It has more than a week since the news that several Grand Rapids police officers handcuffed at gun point and 11 year old black girl while looking for a suspect.

Initially, Police Chief Rahinsky and other members of the Grand Rapids City Commission responded with concerns about how this 11 year old black girl was treated, with Rahnisky even saying he felt “nauseated” after watching the body cam footage. Our post last week made the point that the city and the police department would not make any fundamental changes because this is how policing is designed, especially when interacting with communities of color and poor working class white people. 

Since then, the Grand Rapids Police Union has made it clear that they felt the officers responsible for handcuffing Honestie Hodges at gunpoint followed standard protocol. 

According to MLive, on Friday, At the press conference, Rahinsky said he thought there was “good police work” at a quickly evolving scene where officers were responding to a stabbing with unknown factors in play. He also said they followed proper training. But at the same time, he hoped for a better outcome that would not traumatize an 11-year-old.
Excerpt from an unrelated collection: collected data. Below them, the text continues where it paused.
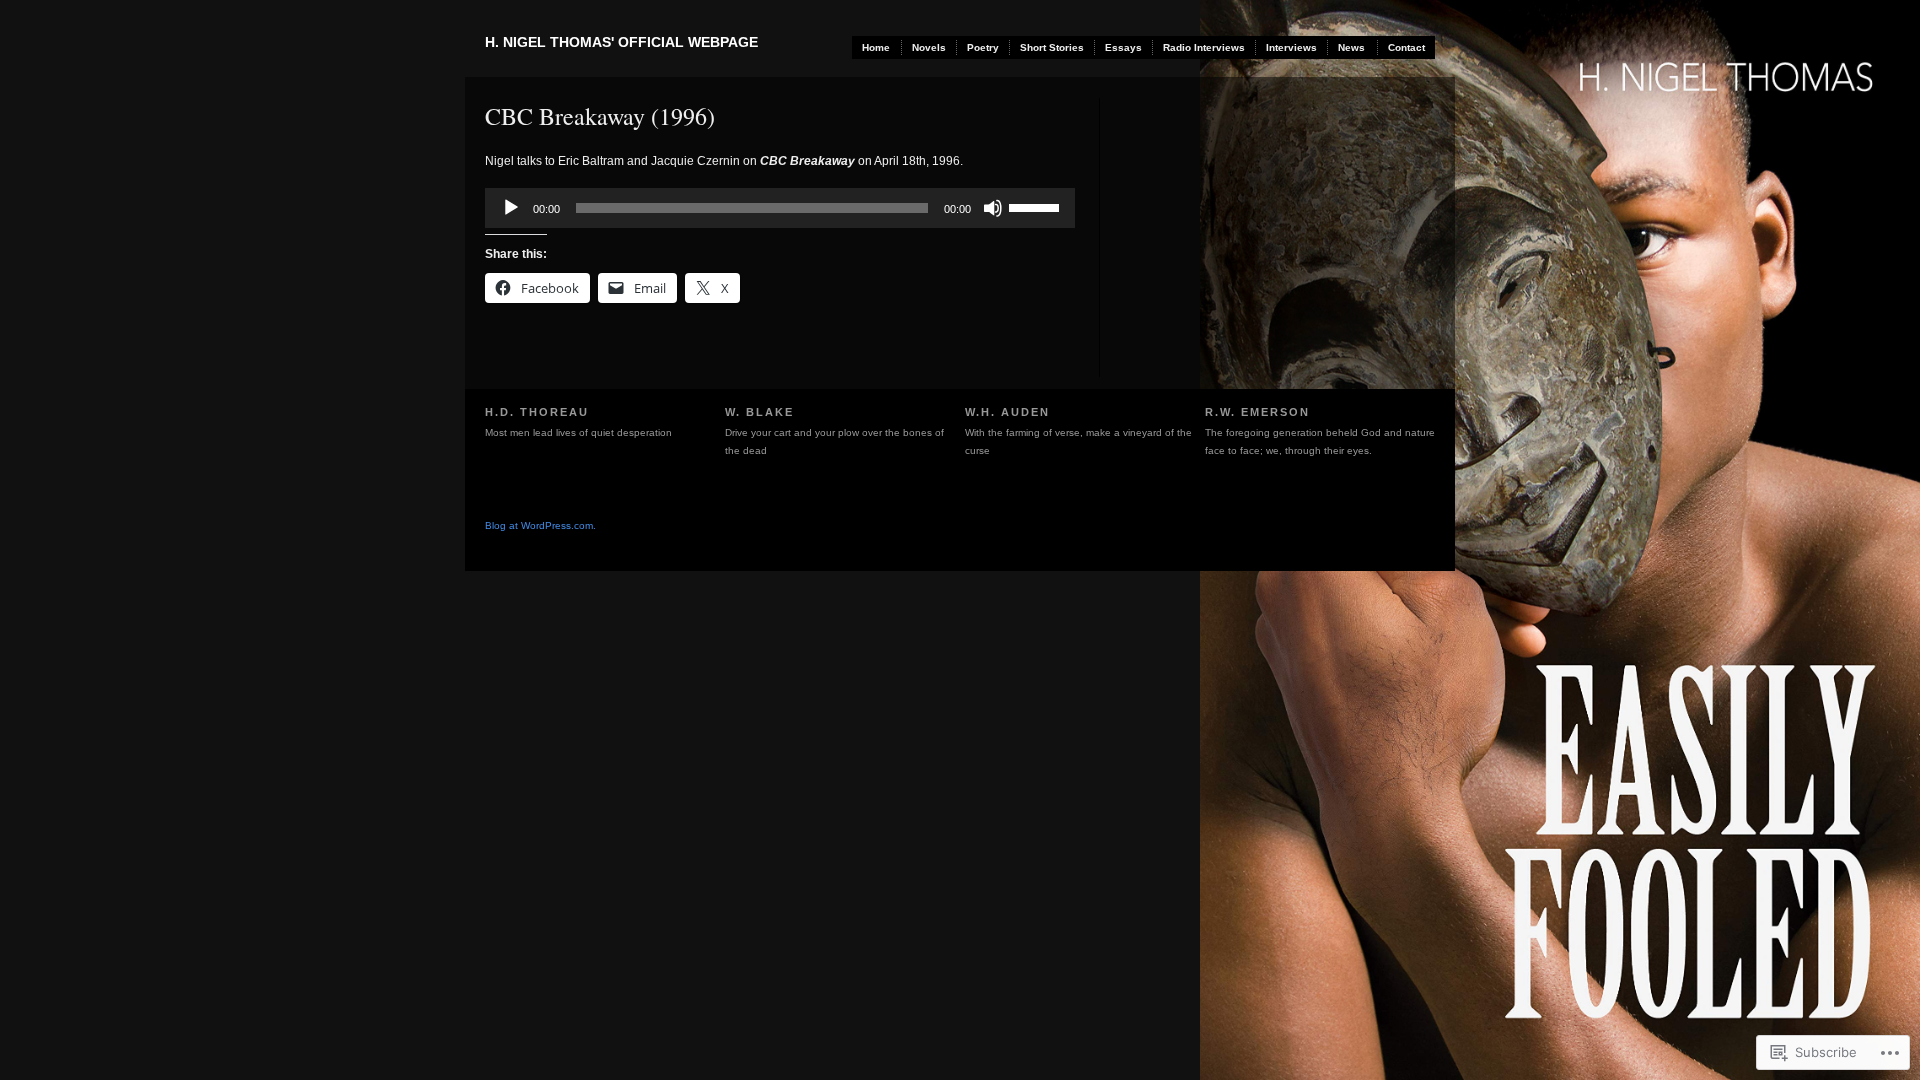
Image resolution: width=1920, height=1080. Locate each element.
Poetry (983, 47)
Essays (1123, 47)
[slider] (1037, 206)
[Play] (511, 208)
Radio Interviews (1204, 47)
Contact (1406, 47)
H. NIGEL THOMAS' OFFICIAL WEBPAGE (621, 42)
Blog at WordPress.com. (540, 525)
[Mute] (993, 208)
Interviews (1291, 47)
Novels (929, 47)
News (1351, 47)
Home (876, 47)
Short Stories (1052, 47)
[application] (780, 208)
While the police union says it doesn’t think that Rahnisky has their trust, the responses from Rahinsky make it clear that he believes the officers involved with handcuffing the 11 year old black girl at gunpoint was how cops should handle this situation. We should not by lulled into believing that Chief Rahnisky has the community’s best interest in mind, just because he felt “nauseated” when viewing the video footage. Again, this is how the police function.

Community Responses

There have been several community responses since the GRPD handcuffed at gunpoint  Honestie Hodges on December 6. On Tuesday, December 12 and last night, people spoke out against the way that this 11 year old girl was treated. In both cases, these comments came during the open public comment period, as there has not been a forum public hearing on this police abuse by the GRPD.
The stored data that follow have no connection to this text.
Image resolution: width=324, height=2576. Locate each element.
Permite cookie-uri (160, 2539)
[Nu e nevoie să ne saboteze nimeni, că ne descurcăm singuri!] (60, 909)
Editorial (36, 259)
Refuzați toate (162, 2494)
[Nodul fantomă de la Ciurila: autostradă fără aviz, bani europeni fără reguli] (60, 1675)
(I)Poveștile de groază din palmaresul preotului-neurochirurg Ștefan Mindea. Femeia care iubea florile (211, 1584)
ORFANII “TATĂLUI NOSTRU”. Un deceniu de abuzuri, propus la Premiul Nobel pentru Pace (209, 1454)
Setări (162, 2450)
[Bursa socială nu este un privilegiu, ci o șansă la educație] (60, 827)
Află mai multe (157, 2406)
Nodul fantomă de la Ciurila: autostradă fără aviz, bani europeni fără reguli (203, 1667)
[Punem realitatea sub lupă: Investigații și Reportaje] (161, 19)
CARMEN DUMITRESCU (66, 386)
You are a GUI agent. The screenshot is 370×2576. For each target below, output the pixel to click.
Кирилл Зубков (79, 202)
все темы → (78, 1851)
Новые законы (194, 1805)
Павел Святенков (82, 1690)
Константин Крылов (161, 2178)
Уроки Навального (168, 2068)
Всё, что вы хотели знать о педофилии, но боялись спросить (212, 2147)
Last Wednesday, some 30 local clergy gathered at Brown-Hutcherson Ministries in Grand Rapids to discuss what the faith community ought to do in this case. According to a WOOD TV 8 story, the clergy stated:

“We are not asking for change now, we are cohesively demanding to have the Department of Justice to review the police practices and training mechanisms,” said Jerry Bishop, pastor of Lifequest Ministries.
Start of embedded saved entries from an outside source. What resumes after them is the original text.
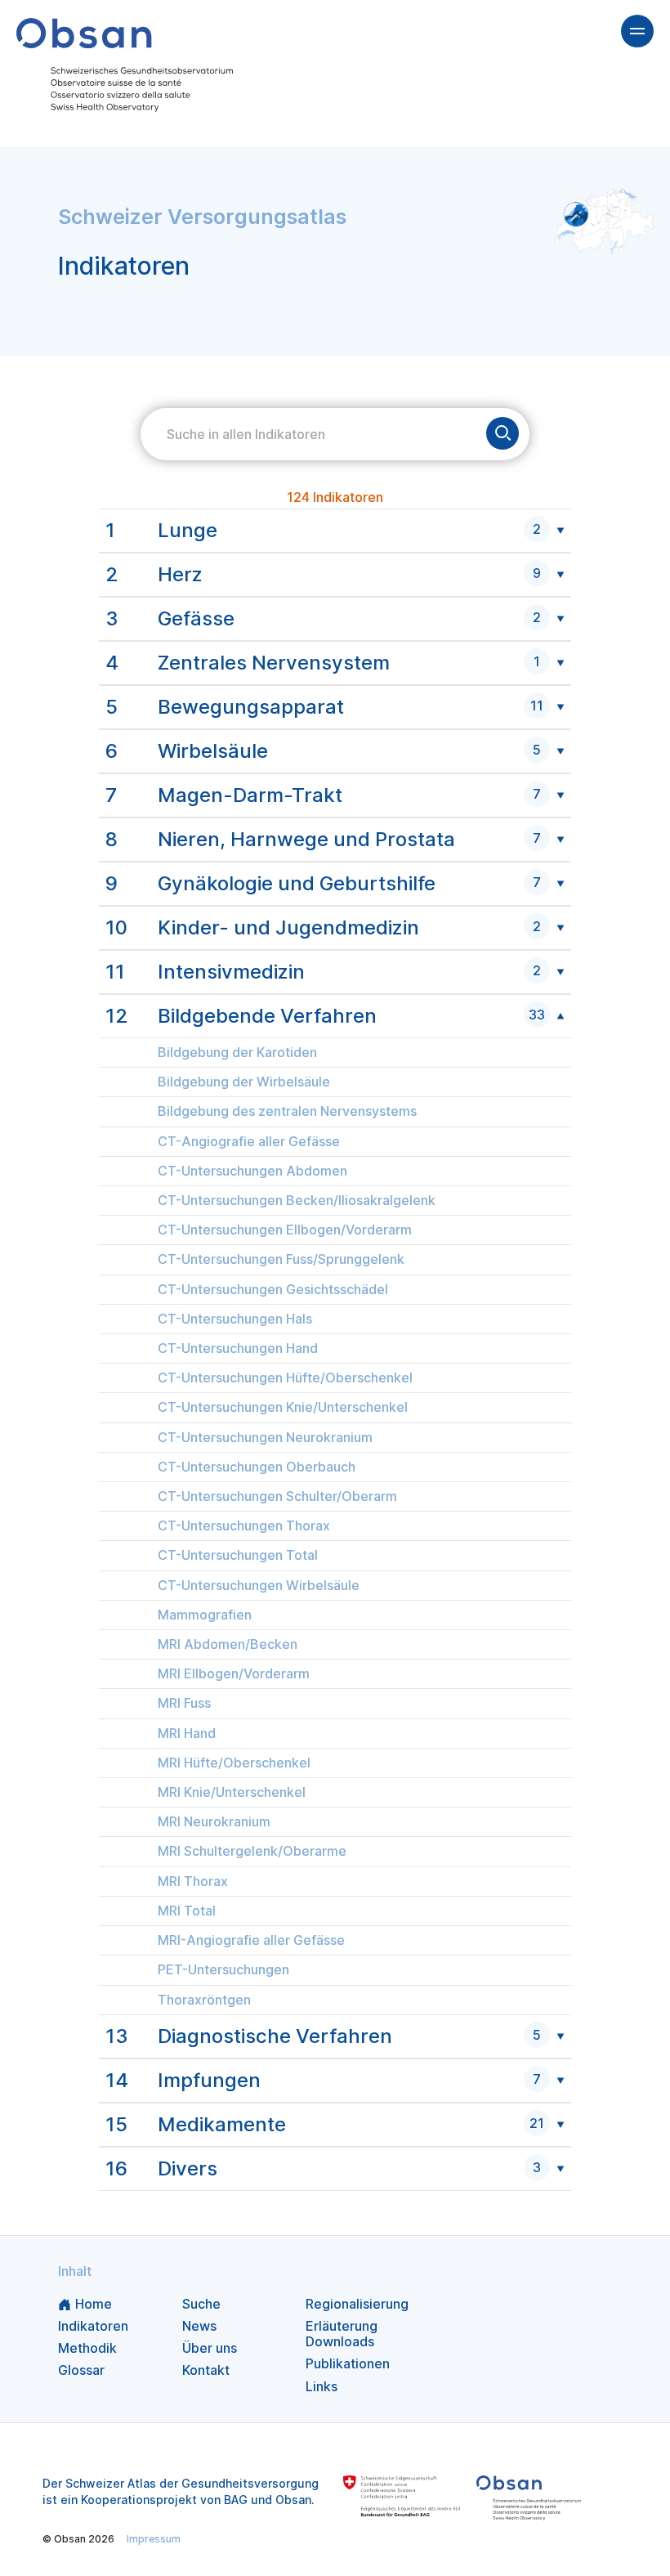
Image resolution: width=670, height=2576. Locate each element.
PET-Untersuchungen (223, 1970)
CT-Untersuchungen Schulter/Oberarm (277, 1496)
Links (321, 2386)
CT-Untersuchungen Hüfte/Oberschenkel (285, 1378)
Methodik (87, 2348)
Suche (201, 2304)
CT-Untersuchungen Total (238, 1555)
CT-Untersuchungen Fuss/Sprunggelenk (281, 1259)
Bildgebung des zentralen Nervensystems (287, 1111)
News (199, 2326)
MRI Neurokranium (214, 1822)
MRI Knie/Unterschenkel (232, 1792)
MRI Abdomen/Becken (227, 1644)
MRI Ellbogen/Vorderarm (234, 1674)
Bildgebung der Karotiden (237, 1052)
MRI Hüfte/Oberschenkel (234, 1763)
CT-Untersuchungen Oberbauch (256, 1467)
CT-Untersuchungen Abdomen (252, 1171)
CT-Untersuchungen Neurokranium (265, 1437)
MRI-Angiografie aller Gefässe (251, 1940)
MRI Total (187, 1911)
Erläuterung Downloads (341, 2334)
One additional response is a campaign, initiated by Dana Knight, to have people donate gifts to Honestie Hodges, by dropping them off at the LINC office. 

Linc also is calling for the suspension of all the GRPD officers involved in handcuffing at gunpoint Honestie Hodges, based on a Press Release from yesterday.

Lastly, at a press conference held yesterday at City Hall, the NAACP stated:

“The officers involved violated Honestie Hodges’ Fourth Amendment Constitutional right, in addition to using excessive force,” the Grand Rapids branch of the NAACP said in a statement.”

“The NAACP Grand Rapids Branch is greatly concerned with the disturbing trend in which officers have aggressively traumatized youth of color. Recently, five African American males between the ages of 12-14 were ordered to the ground, held at gunpoint and handcuffed for over 10 minutes on their way home from a community center.”

“The regional, state and national affiliates are also closely watching, expecting appropriate disciplinary actions be taken.”

The Limits of Reformist Politics

All of these responses are understandable given the current political culture we live in. We want the police department to be held accountable and to adopt policies and procedures that will not allow for this kind of behavior in the future. However, when we take a step back and look at what happened, do we honestly believe that there will be any real change because we ask the police to do better?

If we read Michelle Alexander’s book, The New Jim Crow, or familiarize ourselves with the Black Lives Matter movement, it becomes clear that the analysis that these people bring to the table, in addition to their own lived experience, should suggest to us that reformist politics are inadequate as a response to the function of policing in the US. Now, I’m not suggesting that we not make demands from local officials and the GRPD. We should, but we have to be more strategic about it. 

What if, instead of just going to a City Commission and expressing our collective anger at what the police are doing to black people in this city, we went with the intention of not leaving until certain demands were met? What if we had 100 people willing to do civil disobedience and stay in city hall until we got what we wanted? This of course would mean we would need to devise a list of demands, which should really be part of a robust community conversation that questions the actual function of police departments.

Would it be wiser to ask for some kind of reprimand against the officers who handcuffed at gunpoint the 11 year old black girl or should we demand some radical shifts in how policing functions in this community and whether or not there are community-based solutions to safety that do not require heavily armed individuals that are trained to protect private property, power and privilege? 

Of all the community responses so far, the best one is giving gifts to Honestie Hodges. I say this because, it is always good to practice mutual aid, where those who are victimized by systems of oppression (yes, the GRPD is part of a system of oppression) get some relief and care from the larger community.

What has happened in the past couple of years, both nationally and locally, with greater attention given to police violence against the black community, is that it has forced us to question the role of police departments. This violence by cops against the black community is nothing new and in fact, it is consistent with the history of policing from the beginning. What we need to do is to collectively come up with a strategy to challenge the way we think about cops and the way we think about public safety. Until then, we are not likely to change much of anything, since our responses are too often reactionary and reformist in nature.